Я встала, шатаясь, ноги мои дрожали, пепел хрустел подо мной. Кровь его текла во мне, жажда стихла, но ужас рвал меня — я убила его, я выпила его, я стала им. Я пошла к озеру, не зная зачем, пепел кружился, дым гудел, и я знала: я не я. Я упала у воды, руки мои дрожали, и смотрела — отражение моё было не моим. Глаза мои горели, красные, как его, лицо моё было молодым, гладким, как в юности, но красивее — кожа белая, как снег, волосы чёрные, как ночь, губы алые, как кровь.
Я тронула лицо, пальцы мои дрожали, и знала: я помолодела, я стала лучше, чем была. Красота моя была его — тьма, что он дал мне, что рвала меня, что сломала меня. Я смотрела на себя, ужас грыз меня, но наслаждение текло в меня — я была его, я была вампиром, и я знала: это его месть. Я кричала, голос мой был диким, как его смех, и пепел кружился, дым гудел, а я знала: я проиграла, но я жива.
Ночь была моей, пепел первой деревни кружился под ногами, и я шёл к лесу, кровь их текла во мне, память их жила во мне. Я был Кровяной князь, выкованный Даромиром, и месть моя была полной — их избы стали ничем, их крики угасли, их огонь стал моим. Я наслаждался — их страх, их слабость, их души были моими, и я смаковал каждый глоток, что пил у реки, где они жгли меня. Но что-то шевельнулось во мне — не память, не жажда, а тень, что росла вдали, как эхо моего шепота.
Я остановился, тени мои вились, как плащ, глаза мои горели, как угли, что ломали меня тогда. Ветер нёс её — Ладу, знахарку, что гнала меня своим ядом, что жгла меня своим огнём. Я чуял её — её кровь, что текла в моих венах, её красота, что манила меня, её душа, что я взял. Я дал ей мою тьму, каплю крови, чёрную, как смола, что текла во мне, и теперь я знал: она обратилась.
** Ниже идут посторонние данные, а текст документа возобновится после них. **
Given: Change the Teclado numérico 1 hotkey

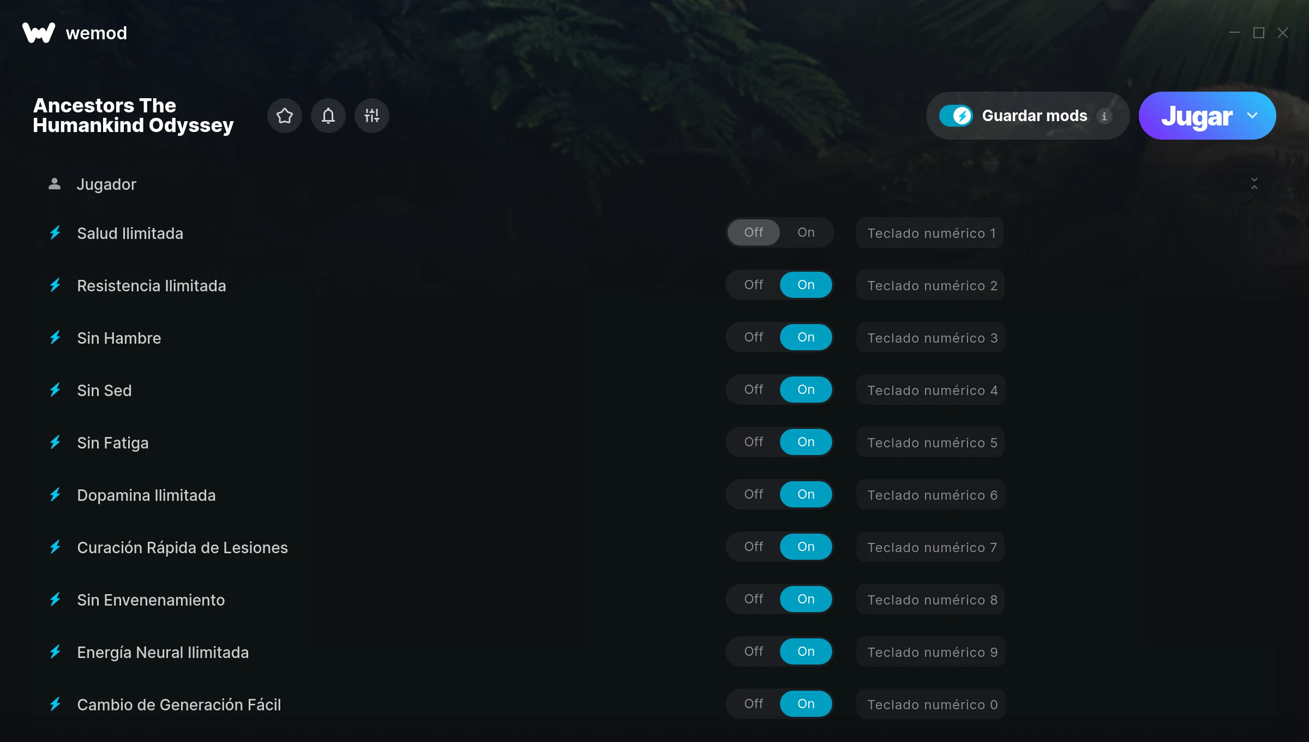Looking at the screenshot, I should click(930, 233).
Она была далеко, в пепле своей деревни, но я ощущал её — её жажда рвалась наружу, её тень росла, как моя росла у алтаря Даромира. Я закрыл глаза, и она была там — её крик, её ужас, её наслаждение, когда кровь мальчишки текла в неё, как текла в меня их кровь. Я смеялся — тихо, холодно, как он учил, — и знал: она стала мной. Её красота, её воля, её душа были моими, и теперь она носила мою тьму, как я ношу его.
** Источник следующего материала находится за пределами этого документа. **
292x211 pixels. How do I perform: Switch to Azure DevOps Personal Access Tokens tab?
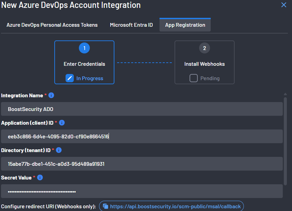52,25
Я шёл к лесу, пепел кружился, кровь их текла во мне, и я чуял её — её глаза, красные, как мои, её жажда, острая, как моя. Она не знала ещё, не понимала, но я знал: она моя. Месть моя была полной — не смерть, а вечность, что сломает её, как сломала меня. Я дал ей это — тень, что растёт, кровь, что зовёт, и я знал: она найдёт меня, как я нашёл их.
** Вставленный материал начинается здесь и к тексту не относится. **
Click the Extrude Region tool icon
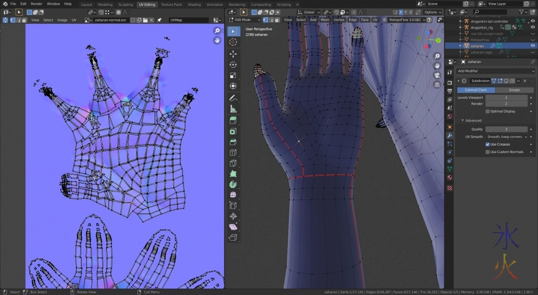538x295 pixels. coord(233,120)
Даромир гудел в ночи, его зов был тенью, что тянул меня, но я остановился, глядя в темноту. Лада была там, в пепле, с глазами, что горят, с жаждой, что рвёт её, и я знал: она станет бурей, как я стал бурей. Я шёл дальше, тени мои следовали за мной, и я смеялся — месть моя была сладкой, и её тьма была моим триумфом.